How should we commemorate Black History Month? Should corporations, universities, and nonprofit organizations bring in speakers, beat drums, and eat soul food? Should folks take out ads in the media lifting up Black accomplishments? Should there be moments of silence, should folks lift up the special folks in their organizations who commemorated history? Or should we keep it real and call our nation out on the ways that Black history has been manipulated, distorted, and ignored? In the name of Carter G. Woodson, the founder of the Association for the Study of African American Life and History (ASALH), can we firmly support the teaching of truth in educational institutions?

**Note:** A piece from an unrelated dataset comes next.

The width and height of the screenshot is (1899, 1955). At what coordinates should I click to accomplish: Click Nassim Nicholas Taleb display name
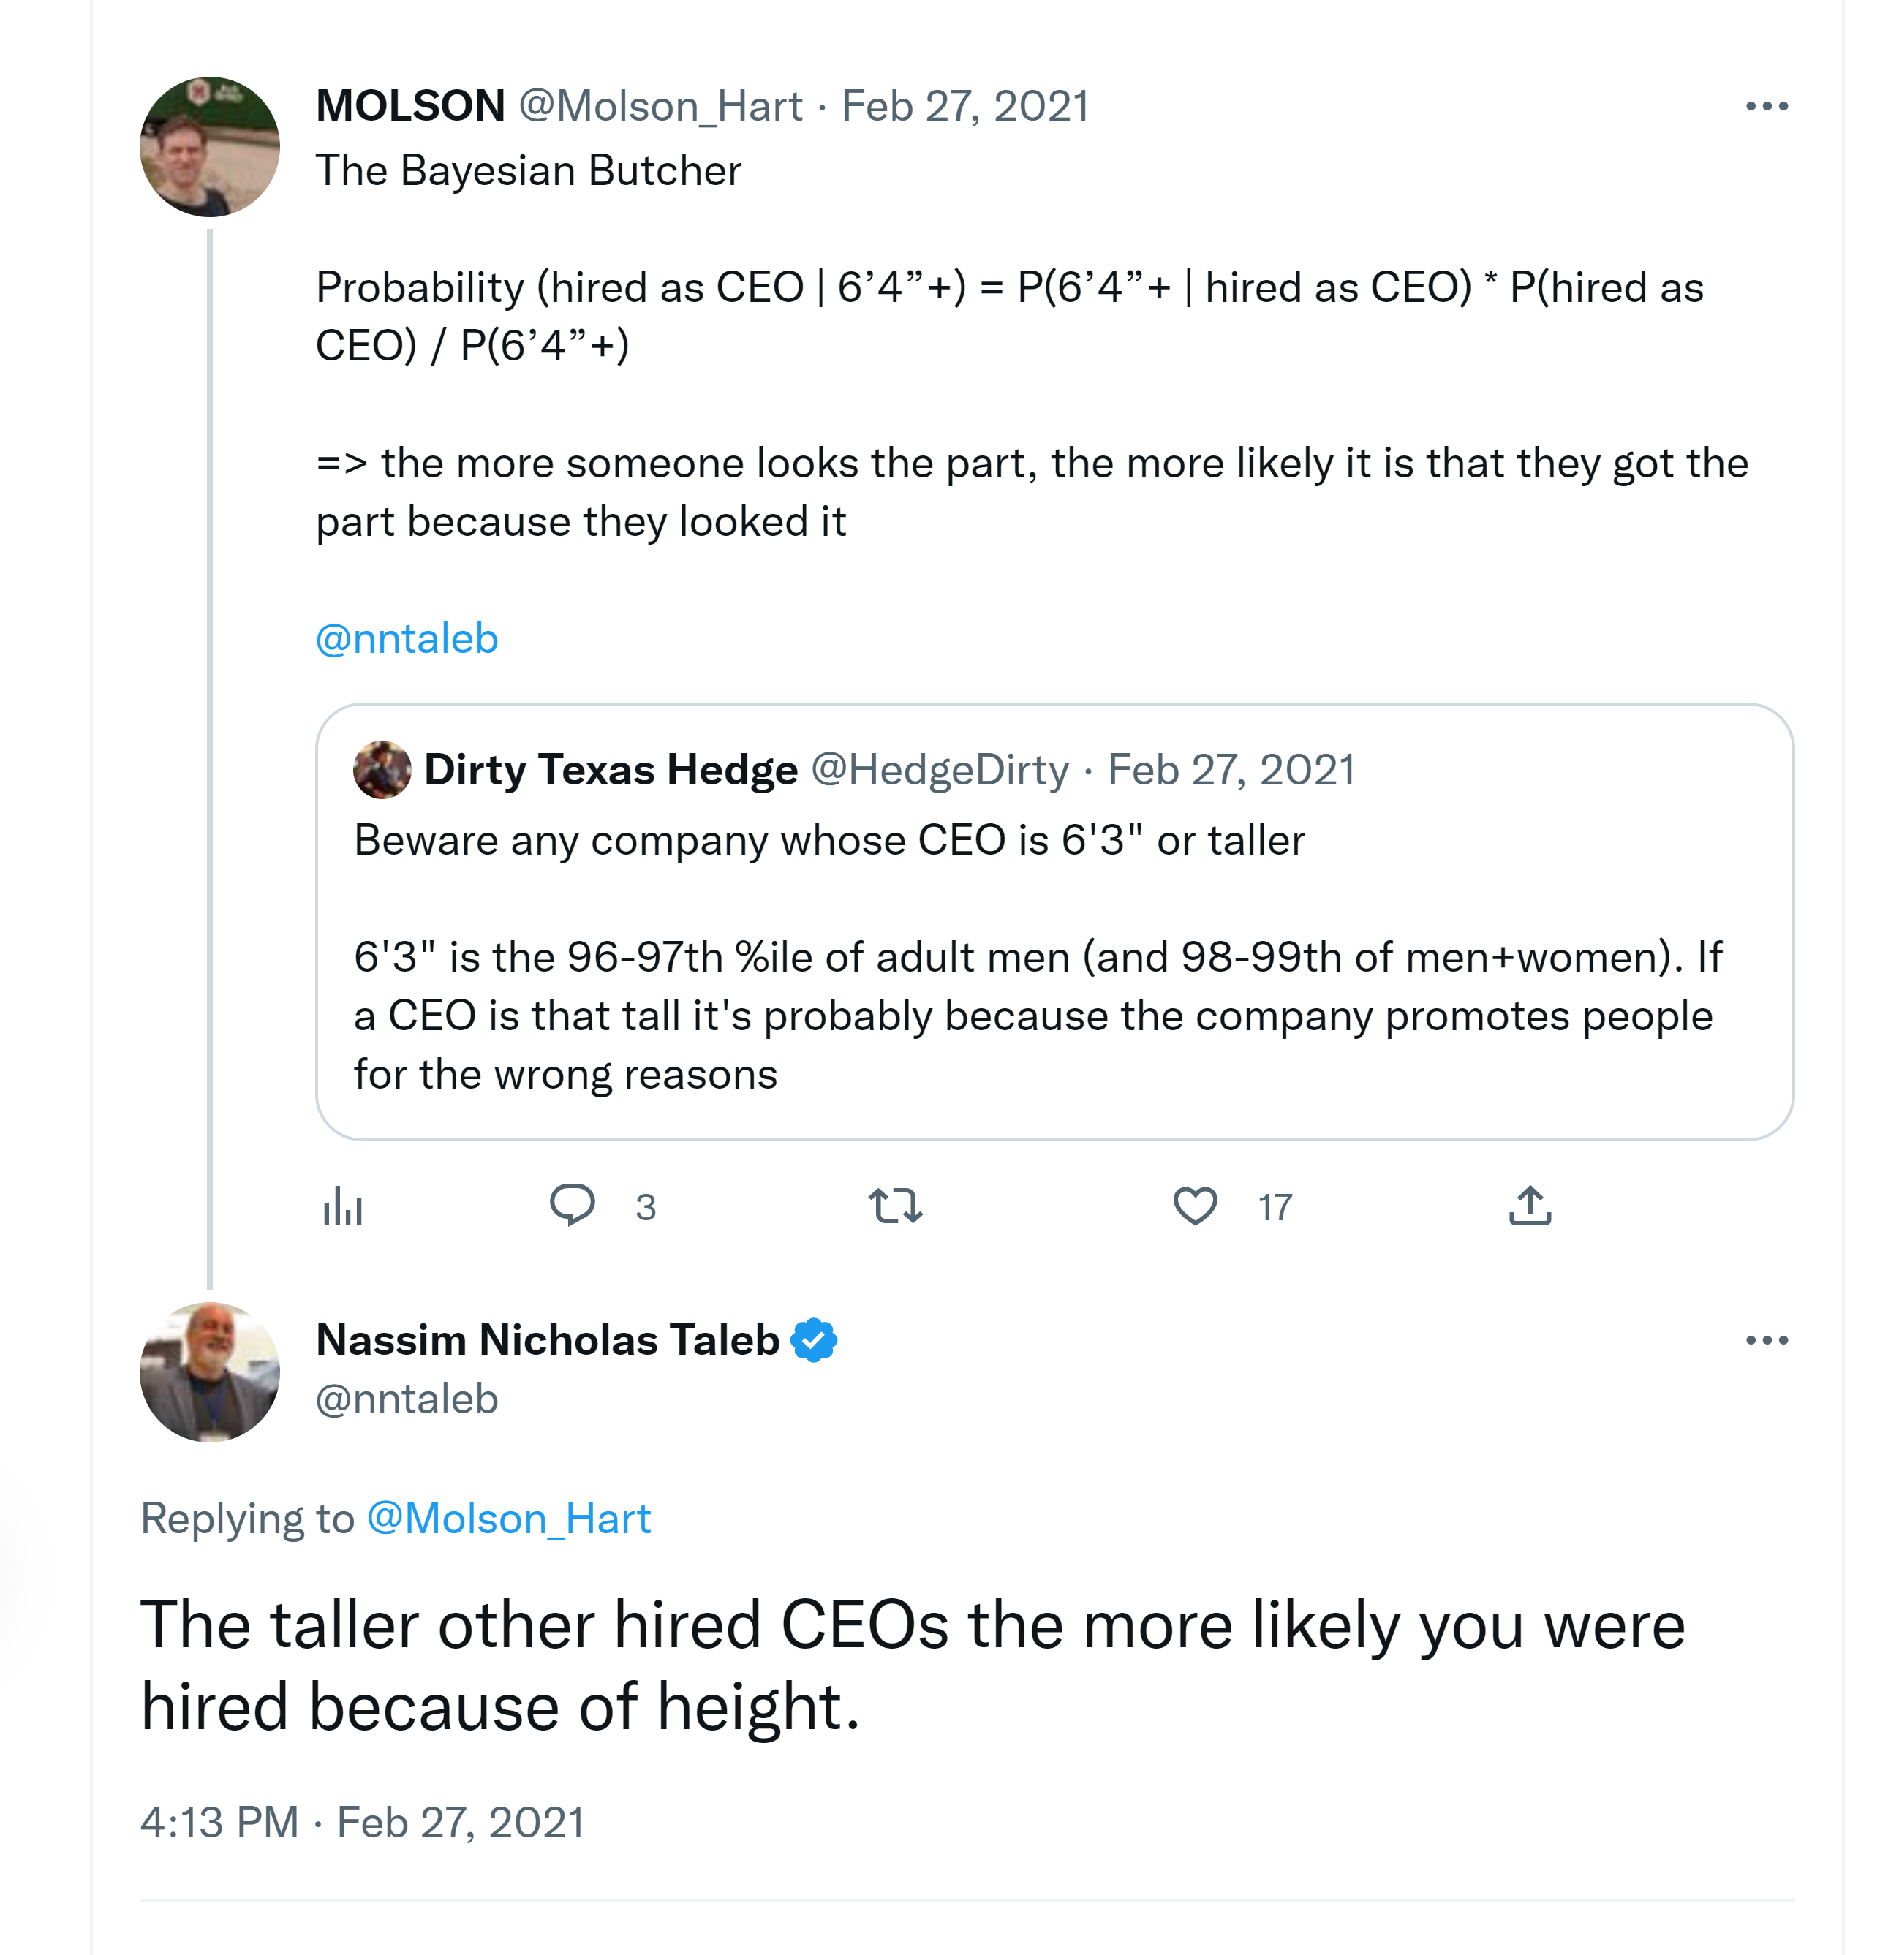point(548,1340)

I’m not talking about critical race theory, a legal concept that is only occasionally taught in undergraduate schools but mostly presented in our nation’s law schools. Somehow the history deniers have managed to propose laws in the majority of states to regulate the way race is taught in schools. These laws would prevent teaching content that would make students “uncomfortable” or “guilty”. In other words, legislators are saying that teachers can’t tell the truth.

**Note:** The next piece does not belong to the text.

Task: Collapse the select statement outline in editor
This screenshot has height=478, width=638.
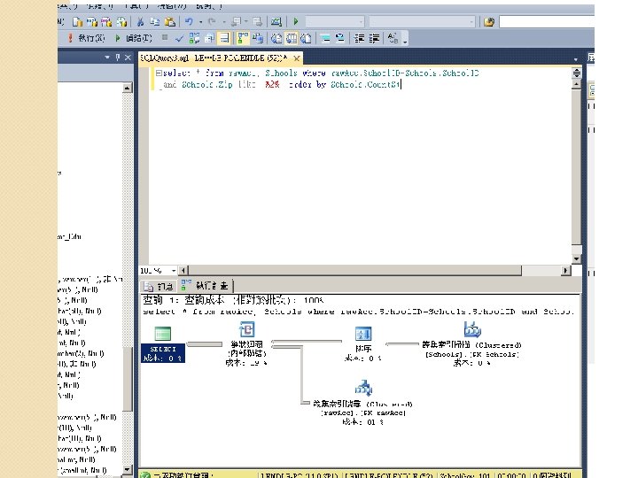Action: 158,74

I understand the discomfort. I understand it personally. I’ll never forget my seventh-grade Catholic school classroom when a sister who looked like she had jumped off an Aunt Jemima’s pancake box was pictured in the textbook and the nun looked at me, directly, before saying that enslavement “wasn’t that bad.” It might have been my mom’s eighth or ninth bus trip to the school to tell them about history. Uncomfortable? Tell me about it. For the next week or so, I was hazed by classmates who told me that I used to be a slave. No matter. I gave as good as I got, and the truth was that my foremothers and forefathers were enslaved. Nobody cared about my discomfort nor the distorted version of history my classmates and I were force-fed. And nobody cared that white children were also being fed a distortion that allowed them to feel superior to me and to incorporate racism into the way they saw the world.
So I have a message to those corporations who are doing these Black History Commemorations, ads and sales. Stop it! We ain’t stupid. We aren’t buying your stuff because you genuflected to a moment. If you are really about Black History, why not support Black people, on the real? Why not put your corporate weight into the fight for voting rights? Why not treat your employees fairly. We don’t need to see your ads, we need to see your action.

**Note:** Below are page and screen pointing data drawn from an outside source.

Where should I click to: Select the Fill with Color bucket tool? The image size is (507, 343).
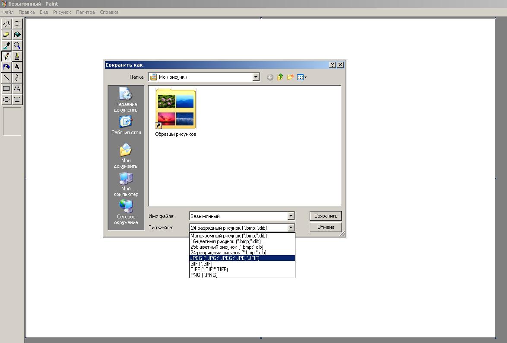pyautogui.click(x=17, y=35)
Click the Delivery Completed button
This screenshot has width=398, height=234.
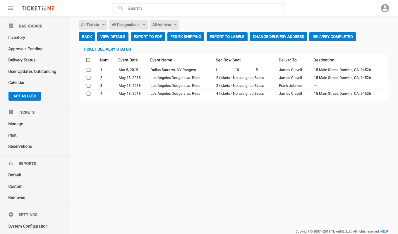[332, 37]
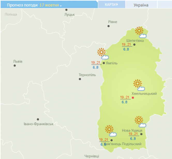Expand the КАРТИ maps menu

(x=111, y=5)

That’s the hard part, though. It means changing your mind and shifting your consciousness. It means understanding the way that racism is baked into the cake we call America. It means calling it out, it means investigating the many ways your corporation benefitted from racism. If you are an insurance company, did your company insure enslaved people? Did you pay when they were murdered because they were the property that you insured? If you are a bank, did you issue bonds to corrupt and vicious enslavers? What were the profits and how do they manifest to this day? If you don’t want to deal with these issues, perhaps you can hire a historian or empower your employees to go through your archives. Or do you think that these questions are going to go away.
We are living in a moment of reckoning. The murders of George Floyd and Breonna Taylor have reminded us that Black Lives Matter because heretofore Black Life has been considered cheap. We must call their names, sing their song, this month. The singing and swaying, the renditions of “Lift Every Voice” and “We Shall Overcome” are poetic and powerful, but action is even more powerful. Corporate America could change public opinion if it chose to own its role in our nation’s ugly history.
It’s an ugly history, but it is also a powerful one. As Dr. Martin Luther King often said, “ the arc of the moral universe is long but it bends toward justice.” Corporate Americans can accelerate the slope of the arc if they are willing to share their role in the exploitation of Black people. I’m not expecting corporate Americans to do the right thing. I’m just offering a possibility that makes sense and can make a difference.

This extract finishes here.